### Aim of the task
Reproduce each line of the data below verbatim, with no changes.

========================================

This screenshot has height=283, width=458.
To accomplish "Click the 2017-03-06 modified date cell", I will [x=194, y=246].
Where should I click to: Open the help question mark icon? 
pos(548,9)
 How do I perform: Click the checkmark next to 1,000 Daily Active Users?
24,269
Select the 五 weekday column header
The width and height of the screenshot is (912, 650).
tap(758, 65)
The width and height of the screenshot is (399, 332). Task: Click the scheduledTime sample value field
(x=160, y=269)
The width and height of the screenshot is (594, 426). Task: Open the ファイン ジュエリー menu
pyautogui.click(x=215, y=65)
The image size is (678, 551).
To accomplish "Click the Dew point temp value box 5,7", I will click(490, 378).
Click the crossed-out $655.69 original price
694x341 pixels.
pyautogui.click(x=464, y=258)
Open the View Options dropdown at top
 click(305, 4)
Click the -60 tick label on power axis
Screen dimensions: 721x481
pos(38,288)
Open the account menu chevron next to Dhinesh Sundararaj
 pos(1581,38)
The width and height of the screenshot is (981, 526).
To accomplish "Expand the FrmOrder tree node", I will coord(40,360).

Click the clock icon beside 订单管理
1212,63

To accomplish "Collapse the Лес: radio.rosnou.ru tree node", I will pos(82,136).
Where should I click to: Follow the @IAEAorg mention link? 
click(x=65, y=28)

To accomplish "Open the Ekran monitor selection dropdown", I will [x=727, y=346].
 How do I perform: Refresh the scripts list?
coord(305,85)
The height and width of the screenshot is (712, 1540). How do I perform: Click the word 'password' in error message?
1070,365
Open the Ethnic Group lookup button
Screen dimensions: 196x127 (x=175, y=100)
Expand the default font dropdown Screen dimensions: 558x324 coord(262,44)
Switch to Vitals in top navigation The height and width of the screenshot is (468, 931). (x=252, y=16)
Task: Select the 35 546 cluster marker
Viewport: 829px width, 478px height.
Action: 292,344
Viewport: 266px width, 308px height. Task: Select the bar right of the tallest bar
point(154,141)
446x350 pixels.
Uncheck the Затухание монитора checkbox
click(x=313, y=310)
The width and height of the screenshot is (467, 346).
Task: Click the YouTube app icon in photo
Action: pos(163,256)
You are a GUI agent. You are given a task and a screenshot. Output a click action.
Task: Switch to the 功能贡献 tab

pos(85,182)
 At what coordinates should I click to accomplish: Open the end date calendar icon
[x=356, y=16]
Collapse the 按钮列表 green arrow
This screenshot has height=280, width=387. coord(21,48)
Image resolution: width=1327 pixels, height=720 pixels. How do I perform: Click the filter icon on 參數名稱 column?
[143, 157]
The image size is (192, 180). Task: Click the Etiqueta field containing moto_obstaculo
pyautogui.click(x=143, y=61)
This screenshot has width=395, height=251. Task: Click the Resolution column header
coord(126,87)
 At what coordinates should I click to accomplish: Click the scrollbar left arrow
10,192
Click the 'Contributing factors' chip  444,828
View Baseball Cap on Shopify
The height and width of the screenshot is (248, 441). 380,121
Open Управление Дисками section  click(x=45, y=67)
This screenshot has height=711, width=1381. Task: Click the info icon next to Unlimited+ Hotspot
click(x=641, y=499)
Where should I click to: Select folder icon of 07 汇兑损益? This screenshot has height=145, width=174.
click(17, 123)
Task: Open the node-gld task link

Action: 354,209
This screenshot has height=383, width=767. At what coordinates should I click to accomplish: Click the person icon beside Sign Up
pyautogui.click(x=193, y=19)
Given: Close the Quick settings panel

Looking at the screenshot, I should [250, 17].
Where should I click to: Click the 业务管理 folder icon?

========================================

### Result below
This screenshot has height=283, width=458.
To accomplish "Click the 2017-03-06 modified date cell", I will [x=194, y=246].
Where should I click to: Open the help question mark icon? 
pos(548,9)
 How do I perform: Click the checkmark next to 1,000 Daily Active Users?
24,269
Select the 五 weekday column header
The width and height of the screenshot is (912, 650).
tap(758, 65)
The width and height of the screenshot is (399, 332). Task: Click the scheduledTime sample value field
(x=160, y=269)
The width and height of the screenshot is (594, 426). Task: Open the ファイン ジュエリー menu
pyautogui.click(x=215, y=65)
The image size is (678, 551).
To accomplish "Click the Dew point temp value box 5,7", I will click(490, 378).
Click the crossed-out $655.69 original price
694x341 pixels.
pyautogui.click(x=464, y=258)
Open the View Options dropdown at top
 click(305, 4)
Click the -60 tick label on power axis
Screen dimensions: 721x481
pos(38,288)
Open the account menu chevron next to Dhinesh Sundararaj
 pos(1581,38)
The width and height of the screenshot is (981, 526).
To accomplish "Expand the FrmOrder tree node", I will coord(40,360).

Click the clock icon beside 订单管理
1212,63

To accomplish "Collapse the Лес: radio.rosnou.ru tree node", I will pos(82,136).
Where should I click to: Follow the @IAEAorg mention link? 
click(x=65, y=28)

To accomplish "Open the Ekran monitor selection dropdown", I will [x=727, y=346].
 How do I perform: Refresh the scripts list?
coord(305,85)
The height and width of the screenshot is (712, 1540). How do I perform: Click the word 'password' in error message?
1070,365
Open the Ethnic Group lookup button
Screen dimensions: 196x127 (x=175, y=100)
Expand the default font dropdown Screen dimensions: 558x324 coord(262,44)
Switch to Vitals in top navigation The height and width of the screenshot is (468, 931). (x=252, y=16)
Task: Select the 35 546 cluster marker
Viewport: 829px width, 478px height.
Action: 292,344
Viewport: 266px width, 308px height. Task: Select the bar right of the tallest bar
point(154,141)
446x350 pixels.
Uncheck the Затухание монитора checkbox
click(x=313, y=310)
The width and height of the screenshot is (467, 346).
Task: Click the YouTube app icon in photo
Action: pos(163,256)
You are a GUI agent. You are given a task and a screenshot. Output a click action.
Task: Switch to the 功能贡献 tab

pos(85,182)
 At what coordinates should I click to accomplish: Open the end date calendar icon
[x=356, y=16]
Collapse the 按钮列表 green arrow
This screenshot has height=280, width=387. coord(21,48)
Image resolution: width=1327 pixels, height=720 pixels. How do I perform: Click the filter icon on 參數名稱 column?
[143, 157]
The image size is (192, 180). Task: Click the Etiqueta field containing moto_obstaculo
pyautogui.click(x=143, y=61)
This screenshot has width=395, height=251. Task: Click the Resolution column header
coord(126,87)
 At what coordinates should I click to accomplish: Click the scrollbar left arrow
10,192
Click the 'Contributing factors' chip  444,828
View Baseball Cap on Shopify
The height and width of the screenshot is (248, 441). 380,121
Open Управление Дисками section  click(x=45, y=67)
This screenshot has height=711, width=1381. Task: Click the info icon next to Unlimited+ Hotspot
click(x=641, y=499)
Where should I click to: Select folder icon of 07 汇兑损益? This screenshot has height=145, width=174.
click(17, 123)
Task: Open the node-gld task link

Action: 354,209
This screenshot has height=383, width=767. At what coordinates should I click to accomplish: Click the person icon beside Sign Up
pyautogui.click(x=193, y=19)
Given: Close the Quick settings panel

Looking at the screenshot, I should [250, 17].
Where should I click to: Click the 业务管理 folder icon?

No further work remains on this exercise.